The Dolmen of Guadalperal, also known as the “Spanish Stonehenge,” is thought to date back to 5,000 BC, NBC News reported Friday.
The structures are currently visible at the Valdecanas reservoir in Caceres province.
“It’s a surprise, it’s a rare opportunity to be able to access it,” according to archaeologist Enrique Cedillo of Madrid’s Complutense University, who is studying the structure.
Aerial video footage showed the stones erected in a huge circle. In the center were more upright stones clustered together:
The ancient structure consists of approximately 140 boulders, Smithsonian Magazine reported in 2019:
Likely used as both a temple and cemetery, the monument once featured menhirs, or tall upright stones, topped by horizontal slabs of stone to form an enclosed dolmen, which is a single-chambered tomb. An engraved menhir stood guard at the structure’s entrance, while a pebble wall later built around the dolmen cemented its status as a collective burial site.

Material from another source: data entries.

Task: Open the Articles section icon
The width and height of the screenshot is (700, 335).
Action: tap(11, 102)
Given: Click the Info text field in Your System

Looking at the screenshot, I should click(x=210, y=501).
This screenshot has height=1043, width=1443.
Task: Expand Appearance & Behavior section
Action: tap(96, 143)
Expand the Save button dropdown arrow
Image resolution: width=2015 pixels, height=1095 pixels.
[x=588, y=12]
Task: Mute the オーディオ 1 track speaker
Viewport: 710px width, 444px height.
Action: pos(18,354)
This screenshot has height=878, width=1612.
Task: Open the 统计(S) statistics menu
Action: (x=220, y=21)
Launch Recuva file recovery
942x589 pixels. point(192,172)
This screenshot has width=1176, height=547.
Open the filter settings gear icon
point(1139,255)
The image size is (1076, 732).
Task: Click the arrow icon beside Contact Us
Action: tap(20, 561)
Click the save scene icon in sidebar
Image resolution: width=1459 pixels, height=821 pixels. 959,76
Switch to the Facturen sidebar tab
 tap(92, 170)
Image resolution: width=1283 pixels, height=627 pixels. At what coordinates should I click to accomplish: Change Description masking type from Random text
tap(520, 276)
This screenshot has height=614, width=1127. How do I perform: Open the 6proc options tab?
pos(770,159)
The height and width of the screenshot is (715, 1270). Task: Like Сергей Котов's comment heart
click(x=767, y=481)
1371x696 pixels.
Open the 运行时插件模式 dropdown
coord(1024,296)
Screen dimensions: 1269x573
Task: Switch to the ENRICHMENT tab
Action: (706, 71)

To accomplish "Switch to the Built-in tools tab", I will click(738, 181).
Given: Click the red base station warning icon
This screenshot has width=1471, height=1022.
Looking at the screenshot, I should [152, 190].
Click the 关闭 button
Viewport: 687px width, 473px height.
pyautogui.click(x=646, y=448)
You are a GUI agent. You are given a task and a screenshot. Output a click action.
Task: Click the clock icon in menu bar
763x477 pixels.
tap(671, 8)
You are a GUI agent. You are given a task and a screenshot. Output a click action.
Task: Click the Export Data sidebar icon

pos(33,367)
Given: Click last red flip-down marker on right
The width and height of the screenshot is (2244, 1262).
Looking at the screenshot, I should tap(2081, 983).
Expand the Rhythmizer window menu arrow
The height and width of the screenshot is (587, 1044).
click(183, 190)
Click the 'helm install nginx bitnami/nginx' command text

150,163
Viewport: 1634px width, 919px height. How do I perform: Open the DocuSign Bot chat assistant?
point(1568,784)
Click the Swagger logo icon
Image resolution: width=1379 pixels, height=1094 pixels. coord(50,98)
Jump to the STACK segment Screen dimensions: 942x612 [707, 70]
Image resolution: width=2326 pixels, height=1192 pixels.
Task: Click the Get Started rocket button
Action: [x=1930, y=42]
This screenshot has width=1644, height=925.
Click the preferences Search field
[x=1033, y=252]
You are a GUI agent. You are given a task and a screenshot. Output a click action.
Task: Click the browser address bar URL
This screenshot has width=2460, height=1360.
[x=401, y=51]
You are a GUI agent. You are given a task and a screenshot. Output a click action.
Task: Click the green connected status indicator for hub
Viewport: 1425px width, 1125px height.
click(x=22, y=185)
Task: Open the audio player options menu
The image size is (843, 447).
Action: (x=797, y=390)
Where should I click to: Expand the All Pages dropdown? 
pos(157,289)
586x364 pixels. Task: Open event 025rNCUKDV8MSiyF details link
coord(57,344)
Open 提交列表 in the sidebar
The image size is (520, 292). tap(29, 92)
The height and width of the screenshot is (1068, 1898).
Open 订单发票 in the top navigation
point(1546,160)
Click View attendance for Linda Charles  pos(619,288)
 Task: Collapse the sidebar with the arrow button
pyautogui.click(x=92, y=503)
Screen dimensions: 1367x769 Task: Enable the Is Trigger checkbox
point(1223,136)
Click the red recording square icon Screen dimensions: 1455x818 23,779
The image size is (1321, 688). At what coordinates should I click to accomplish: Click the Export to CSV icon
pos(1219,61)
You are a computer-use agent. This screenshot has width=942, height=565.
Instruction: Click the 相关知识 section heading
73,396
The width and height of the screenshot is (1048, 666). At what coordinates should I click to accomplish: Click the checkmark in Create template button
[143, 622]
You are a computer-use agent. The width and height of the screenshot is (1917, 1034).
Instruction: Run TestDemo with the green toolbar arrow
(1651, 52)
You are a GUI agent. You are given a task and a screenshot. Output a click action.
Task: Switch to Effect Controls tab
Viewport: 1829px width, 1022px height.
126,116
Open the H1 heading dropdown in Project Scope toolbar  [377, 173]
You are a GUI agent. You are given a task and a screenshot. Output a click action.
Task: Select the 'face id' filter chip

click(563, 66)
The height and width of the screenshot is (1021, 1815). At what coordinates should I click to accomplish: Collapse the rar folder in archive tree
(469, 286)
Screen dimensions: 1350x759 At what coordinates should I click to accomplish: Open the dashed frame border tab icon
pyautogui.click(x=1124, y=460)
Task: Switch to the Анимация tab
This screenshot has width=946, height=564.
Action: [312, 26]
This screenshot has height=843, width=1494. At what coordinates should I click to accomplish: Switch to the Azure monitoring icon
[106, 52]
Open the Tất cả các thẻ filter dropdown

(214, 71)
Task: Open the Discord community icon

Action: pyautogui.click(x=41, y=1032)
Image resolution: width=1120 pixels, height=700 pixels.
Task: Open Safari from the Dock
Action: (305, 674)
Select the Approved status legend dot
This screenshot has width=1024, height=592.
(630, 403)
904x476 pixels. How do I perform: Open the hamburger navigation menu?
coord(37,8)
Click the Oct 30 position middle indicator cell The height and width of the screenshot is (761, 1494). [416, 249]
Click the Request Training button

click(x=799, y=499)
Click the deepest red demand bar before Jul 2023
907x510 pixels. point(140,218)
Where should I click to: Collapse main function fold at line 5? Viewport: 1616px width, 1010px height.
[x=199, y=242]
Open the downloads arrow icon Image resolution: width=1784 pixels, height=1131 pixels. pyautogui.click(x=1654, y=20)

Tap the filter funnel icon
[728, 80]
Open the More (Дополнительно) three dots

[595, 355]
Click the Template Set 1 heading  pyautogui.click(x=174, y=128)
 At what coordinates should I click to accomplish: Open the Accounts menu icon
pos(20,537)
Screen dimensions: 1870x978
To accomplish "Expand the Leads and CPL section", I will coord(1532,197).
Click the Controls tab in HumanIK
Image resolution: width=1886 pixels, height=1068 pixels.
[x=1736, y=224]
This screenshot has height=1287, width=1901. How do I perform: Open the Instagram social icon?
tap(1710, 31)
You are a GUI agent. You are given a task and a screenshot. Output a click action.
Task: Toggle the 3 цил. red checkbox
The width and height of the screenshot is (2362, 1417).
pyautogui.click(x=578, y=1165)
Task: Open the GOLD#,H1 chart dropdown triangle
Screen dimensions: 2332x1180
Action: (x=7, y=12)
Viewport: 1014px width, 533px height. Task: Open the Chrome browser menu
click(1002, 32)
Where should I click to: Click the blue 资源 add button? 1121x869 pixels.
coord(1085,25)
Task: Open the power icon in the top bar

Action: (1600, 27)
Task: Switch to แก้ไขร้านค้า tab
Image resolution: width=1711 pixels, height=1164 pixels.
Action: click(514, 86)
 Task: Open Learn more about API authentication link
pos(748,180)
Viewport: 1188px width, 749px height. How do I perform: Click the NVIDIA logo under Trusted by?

German archeologist Hugo Obermaier discovered the site in 1926. However, the area flooded in the early 1960s because of a development project during Francisco Franco’s dictatorship, the NBC article said.
After that event, it has emerged only a few times.
Historical and tourism groups in the area have expressed a desire to move the stones to a museum or another location.
Meanwhile, the drought has affected almost half of Europe, the Associated Press (AP) reported August 12.
“It is damaging farm economies, forcing water restrictions, causing wildfires and threatening aquatic species,” the outlet said.
“There has been no significant rainfall for almost two months in the continent’s western, central and southern regions. In typically rainy Britain, the government officially declared a drought across southern and central England on Friday amid one of the hottest and driest summers on record,” it said.
The conditions were expected to drag on in what is believed to be the worst drought in the past 500 years.